- [Activity]:
Report back each line of the records that contains the string "Expand".

*** Task input ***

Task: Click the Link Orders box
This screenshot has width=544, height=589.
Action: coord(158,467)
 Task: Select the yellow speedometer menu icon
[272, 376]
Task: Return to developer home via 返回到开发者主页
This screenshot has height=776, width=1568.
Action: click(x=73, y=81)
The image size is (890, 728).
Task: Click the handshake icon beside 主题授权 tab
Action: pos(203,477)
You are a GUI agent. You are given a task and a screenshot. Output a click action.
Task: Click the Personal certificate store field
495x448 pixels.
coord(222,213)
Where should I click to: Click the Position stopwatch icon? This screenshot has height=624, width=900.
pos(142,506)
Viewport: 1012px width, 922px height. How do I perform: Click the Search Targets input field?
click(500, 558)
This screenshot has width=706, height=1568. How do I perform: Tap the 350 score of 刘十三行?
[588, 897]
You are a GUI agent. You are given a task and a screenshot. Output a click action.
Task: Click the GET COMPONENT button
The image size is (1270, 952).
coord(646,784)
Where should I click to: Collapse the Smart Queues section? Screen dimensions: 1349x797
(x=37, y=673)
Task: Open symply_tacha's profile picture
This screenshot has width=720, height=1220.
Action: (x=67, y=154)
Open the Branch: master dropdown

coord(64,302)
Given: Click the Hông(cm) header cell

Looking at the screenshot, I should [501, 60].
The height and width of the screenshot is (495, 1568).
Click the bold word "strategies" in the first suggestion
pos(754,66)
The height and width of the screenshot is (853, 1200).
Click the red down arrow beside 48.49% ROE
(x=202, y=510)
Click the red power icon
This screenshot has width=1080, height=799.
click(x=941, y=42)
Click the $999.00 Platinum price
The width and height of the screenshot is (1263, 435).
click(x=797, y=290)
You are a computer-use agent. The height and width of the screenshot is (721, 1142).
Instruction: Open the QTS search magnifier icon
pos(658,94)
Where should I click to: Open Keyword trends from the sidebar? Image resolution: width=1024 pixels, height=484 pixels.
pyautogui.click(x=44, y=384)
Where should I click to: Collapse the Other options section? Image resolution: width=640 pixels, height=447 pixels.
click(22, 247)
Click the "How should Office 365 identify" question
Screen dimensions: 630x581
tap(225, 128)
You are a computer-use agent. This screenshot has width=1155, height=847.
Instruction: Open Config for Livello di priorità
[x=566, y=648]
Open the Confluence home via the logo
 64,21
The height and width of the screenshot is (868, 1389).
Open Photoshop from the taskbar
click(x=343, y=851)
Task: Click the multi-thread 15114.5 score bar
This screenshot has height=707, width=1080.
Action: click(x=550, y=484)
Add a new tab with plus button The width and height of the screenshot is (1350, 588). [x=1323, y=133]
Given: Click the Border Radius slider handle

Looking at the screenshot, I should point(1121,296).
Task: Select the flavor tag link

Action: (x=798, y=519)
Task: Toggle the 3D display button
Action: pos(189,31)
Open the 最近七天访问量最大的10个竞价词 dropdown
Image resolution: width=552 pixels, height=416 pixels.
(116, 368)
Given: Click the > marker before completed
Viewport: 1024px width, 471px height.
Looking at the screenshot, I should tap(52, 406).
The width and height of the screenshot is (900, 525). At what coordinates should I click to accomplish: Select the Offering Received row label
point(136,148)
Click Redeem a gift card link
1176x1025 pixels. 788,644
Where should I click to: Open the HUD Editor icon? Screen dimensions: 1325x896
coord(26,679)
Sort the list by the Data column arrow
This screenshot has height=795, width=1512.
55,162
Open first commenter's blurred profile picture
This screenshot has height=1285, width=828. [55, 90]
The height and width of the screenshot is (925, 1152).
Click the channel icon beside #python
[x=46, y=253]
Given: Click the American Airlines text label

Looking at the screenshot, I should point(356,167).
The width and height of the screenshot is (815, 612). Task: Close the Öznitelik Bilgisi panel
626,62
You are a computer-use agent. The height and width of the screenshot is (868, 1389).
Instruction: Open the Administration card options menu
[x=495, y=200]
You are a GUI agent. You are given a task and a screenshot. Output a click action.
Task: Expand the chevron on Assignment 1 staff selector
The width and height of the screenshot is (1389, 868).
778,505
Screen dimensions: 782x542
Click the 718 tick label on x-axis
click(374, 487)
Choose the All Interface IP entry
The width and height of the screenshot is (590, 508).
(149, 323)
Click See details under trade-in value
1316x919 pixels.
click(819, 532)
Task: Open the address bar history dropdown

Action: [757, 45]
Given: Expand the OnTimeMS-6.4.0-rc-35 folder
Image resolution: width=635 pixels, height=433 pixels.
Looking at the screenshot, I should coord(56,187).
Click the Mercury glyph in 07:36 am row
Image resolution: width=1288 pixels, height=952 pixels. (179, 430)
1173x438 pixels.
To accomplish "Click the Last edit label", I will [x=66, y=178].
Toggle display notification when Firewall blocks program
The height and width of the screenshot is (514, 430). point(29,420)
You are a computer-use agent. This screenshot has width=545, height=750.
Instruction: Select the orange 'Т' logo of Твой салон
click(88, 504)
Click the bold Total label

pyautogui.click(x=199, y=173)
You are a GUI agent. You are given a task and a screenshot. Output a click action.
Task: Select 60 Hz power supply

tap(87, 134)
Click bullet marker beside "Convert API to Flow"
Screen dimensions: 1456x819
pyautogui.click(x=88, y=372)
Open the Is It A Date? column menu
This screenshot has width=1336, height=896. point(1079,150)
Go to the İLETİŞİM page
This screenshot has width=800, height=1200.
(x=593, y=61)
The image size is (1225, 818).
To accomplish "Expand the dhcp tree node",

*** End of Task input ***

- [Answer to this problem]:
Task: Expand the chevron on Assignment 1 staff selector
Given: Expand the OnTimeMS-6.4.0-rc-35 folder
To accomplish "Expand the dhcp tree node",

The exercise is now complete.